Gracia Burnham, whose husband Martin was killed during a bloody military rescue mission on June 7, 2002, was invited to testify Thursday against her Abu Sayyaf abductors in a suburban court, prosecutors said.
Manila airport immigration chief Ferdinand Sampol said Burnham, from Wichita, Kan., arrived late Monday on a Continental Airlines flight, accompanied by U.S. FBI agents. She was whisked away by U.S. Embassy representatives and security personnel from the Philippines' National Bureau of Investigation, Sampol said.
The Burnhams, missionaries for the Florida-based New Tribes Mission, were celebrating their 18th wedding anniversary when they were snatched by the Abu Sayyaf at the upscale Dos Palmas resort on Palawan island on May 27, 2001, and taken by speedboat to southern Basilan island.
Fellow American Guillermo Sobero and 17 Filipinos also were kidnapped.
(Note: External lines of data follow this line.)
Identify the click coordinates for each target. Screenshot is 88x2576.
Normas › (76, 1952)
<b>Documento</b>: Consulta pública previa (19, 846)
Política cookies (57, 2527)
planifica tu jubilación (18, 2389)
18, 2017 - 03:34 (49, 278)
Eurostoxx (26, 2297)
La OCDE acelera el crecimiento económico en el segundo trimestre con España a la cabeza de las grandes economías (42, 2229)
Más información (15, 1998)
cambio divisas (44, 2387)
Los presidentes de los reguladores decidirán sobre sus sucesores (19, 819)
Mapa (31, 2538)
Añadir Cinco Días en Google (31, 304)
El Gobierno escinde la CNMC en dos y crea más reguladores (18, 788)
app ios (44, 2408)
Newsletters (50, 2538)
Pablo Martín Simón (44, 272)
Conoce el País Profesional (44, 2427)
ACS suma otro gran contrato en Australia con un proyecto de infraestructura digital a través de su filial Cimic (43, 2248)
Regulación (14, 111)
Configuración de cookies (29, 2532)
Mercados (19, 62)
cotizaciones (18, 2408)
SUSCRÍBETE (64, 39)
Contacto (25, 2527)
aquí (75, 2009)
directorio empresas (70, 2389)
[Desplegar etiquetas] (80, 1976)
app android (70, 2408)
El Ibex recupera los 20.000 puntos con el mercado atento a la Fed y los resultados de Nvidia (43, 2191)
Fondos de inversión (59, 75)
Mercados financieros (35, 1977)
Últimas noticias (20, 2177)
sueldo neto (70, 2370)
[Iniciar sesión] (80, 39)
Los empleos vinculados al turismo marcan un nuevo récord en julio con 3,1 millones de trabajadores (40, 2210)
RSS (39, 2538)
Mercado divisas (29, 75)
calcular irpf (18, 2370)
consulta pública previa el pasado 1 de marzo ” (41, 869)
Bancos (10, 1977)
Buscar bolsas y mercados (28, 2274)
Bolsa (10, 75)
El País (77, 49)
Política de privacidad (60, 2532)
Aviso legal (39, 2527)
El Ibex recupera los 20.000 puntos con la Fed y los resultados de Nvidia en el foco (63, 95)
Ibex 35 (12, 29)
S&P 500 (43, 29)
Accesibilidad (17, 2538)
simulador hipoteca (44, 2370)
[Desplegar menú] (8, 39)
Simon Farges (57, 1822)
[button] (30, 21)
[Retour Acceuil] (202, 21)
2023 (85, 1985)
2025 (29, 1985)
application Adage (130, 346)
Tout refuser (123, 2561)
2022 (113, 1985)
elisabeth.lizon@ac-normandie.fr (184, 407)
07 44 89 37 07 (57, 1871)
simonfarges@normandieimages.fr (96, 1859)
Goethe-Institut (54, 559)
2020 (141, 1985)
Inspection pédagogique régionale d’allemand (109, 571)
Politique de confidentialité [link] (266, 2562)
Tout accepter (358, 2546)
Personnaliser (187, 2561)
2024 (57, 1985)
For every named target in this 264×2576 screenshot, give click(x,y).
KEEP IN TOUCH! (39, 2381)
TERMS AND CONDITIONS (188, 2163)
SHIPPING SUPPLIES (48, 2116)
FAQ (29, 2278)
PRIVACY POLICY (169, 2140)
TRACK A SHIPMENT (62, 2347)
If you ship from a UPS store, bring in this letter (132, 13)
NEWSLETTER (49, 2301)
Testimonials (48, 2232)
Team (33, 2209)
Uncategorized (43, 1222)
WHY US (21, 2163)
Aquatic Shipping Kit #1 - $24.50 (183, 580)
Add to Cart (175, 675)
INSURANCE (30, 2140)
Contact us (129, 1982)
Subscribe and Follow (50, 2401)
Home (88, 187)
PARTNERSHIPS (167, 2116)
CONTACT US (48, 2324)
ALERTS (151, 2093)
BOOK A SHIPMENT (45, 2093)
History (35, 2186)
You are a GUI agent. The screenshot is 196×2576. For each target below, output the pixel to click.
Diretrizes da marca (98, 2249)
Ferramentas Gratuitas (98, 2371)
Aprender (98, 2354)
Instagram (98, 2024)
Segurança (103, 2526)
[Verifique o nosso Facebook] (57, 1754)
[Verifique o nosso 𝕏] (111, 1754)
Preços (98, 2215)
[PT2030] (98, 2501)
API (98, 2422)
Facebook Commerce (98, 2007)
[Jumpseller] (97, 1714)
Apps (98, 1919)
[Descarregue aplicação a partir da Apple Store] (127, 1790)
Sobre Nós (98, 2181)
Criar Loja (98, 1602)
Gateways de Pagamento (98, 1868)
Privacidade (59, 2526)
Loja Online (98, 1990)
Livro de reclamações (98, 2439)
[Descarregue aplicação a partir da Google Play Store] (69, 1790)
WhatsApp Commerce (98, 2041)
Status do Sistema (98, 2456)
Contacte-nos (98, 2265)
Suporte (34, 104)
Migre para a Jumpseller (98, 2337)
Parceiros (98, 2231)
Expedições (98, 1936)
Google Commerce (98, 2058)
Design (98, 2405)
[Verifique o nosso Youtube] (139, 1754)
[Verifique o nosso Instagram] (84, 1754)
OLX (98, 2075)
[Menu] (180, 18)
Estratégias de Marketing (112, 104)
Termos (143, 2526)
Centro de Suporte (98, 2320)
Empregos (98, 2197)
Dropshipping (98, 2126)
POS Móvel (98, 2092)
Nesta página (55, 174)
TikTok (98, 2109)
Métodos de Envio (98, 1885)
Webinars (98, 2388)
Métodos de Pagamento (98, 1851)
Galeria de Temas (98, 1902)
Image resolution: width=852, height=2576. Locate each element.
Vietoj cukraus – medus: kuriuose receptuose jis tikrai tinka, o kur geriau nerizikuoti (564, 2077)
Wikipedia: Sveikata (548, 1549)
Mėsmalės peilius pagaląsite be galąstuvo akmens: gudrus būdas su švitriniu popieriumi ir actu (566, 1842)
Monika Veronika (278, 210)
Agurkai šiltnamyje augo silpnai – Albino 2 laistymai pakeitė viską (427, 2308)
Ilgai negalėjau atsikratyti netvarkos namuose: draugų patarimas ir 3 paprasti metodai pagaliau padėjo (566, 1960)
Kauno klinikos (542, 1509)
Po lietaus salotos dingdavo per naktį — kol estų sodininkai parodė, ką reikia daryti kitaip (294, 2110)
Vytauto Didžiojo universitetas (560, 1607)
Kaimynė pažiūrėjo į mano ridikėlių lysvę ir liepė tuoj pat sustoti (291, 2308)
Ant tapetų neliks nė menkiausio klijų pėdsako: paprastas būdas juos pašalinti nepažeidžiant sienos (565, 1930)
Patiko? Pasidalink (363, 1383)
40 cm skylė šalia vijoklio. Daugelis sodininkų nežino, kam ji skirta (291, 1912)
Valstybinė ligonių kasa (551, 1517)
Sobero, from Corona, Calif., was among several hostages beheaded by the rebels. Martin Burnham and a Filipino nurse were killed during the military rescue raid.
The other hostages were released or managed to escape.
Abu Solaiman, an Abu Sayyaf leader who remains at large while facing charges of murder, extortion and kidnapping, belittled testimony by former hostages like Burnham.
``Welcome back. Nothing personal about what happened to her and her husband Martin,'' Solaiman told Radio Mindanao Network on Tuesday. ``Gracia, you only lost Martin, but for us, we lost our homeland ... almost everything we have in this world.''
He said many former hostages have testified against the Abu Sayyaf, ``but we are still here.''
Gracia Burnham recounted her ordeal in a book, ``In the Presence of My Enemies,'' which aroused controversy in the Philippines because of her allegations that an unnamed Filipino general tried to keep half of the money raised for a possible ransom for the hostages and that soldiers delivered food and sold weapons to the guerrillas.
The resort raid was the start of a yearlong kidnapping spree, prompting the U.S. military to send troops and instructors to train Filipino soldiers in counterterrorism.
U.S.-backed offensives dislodged the guerrillas from their bases on Basilan. Philippine officials now consider the group a spent force, down from about 1,000 guerrillas four years ago to about 300, although it has been linked to several possible terror attacks.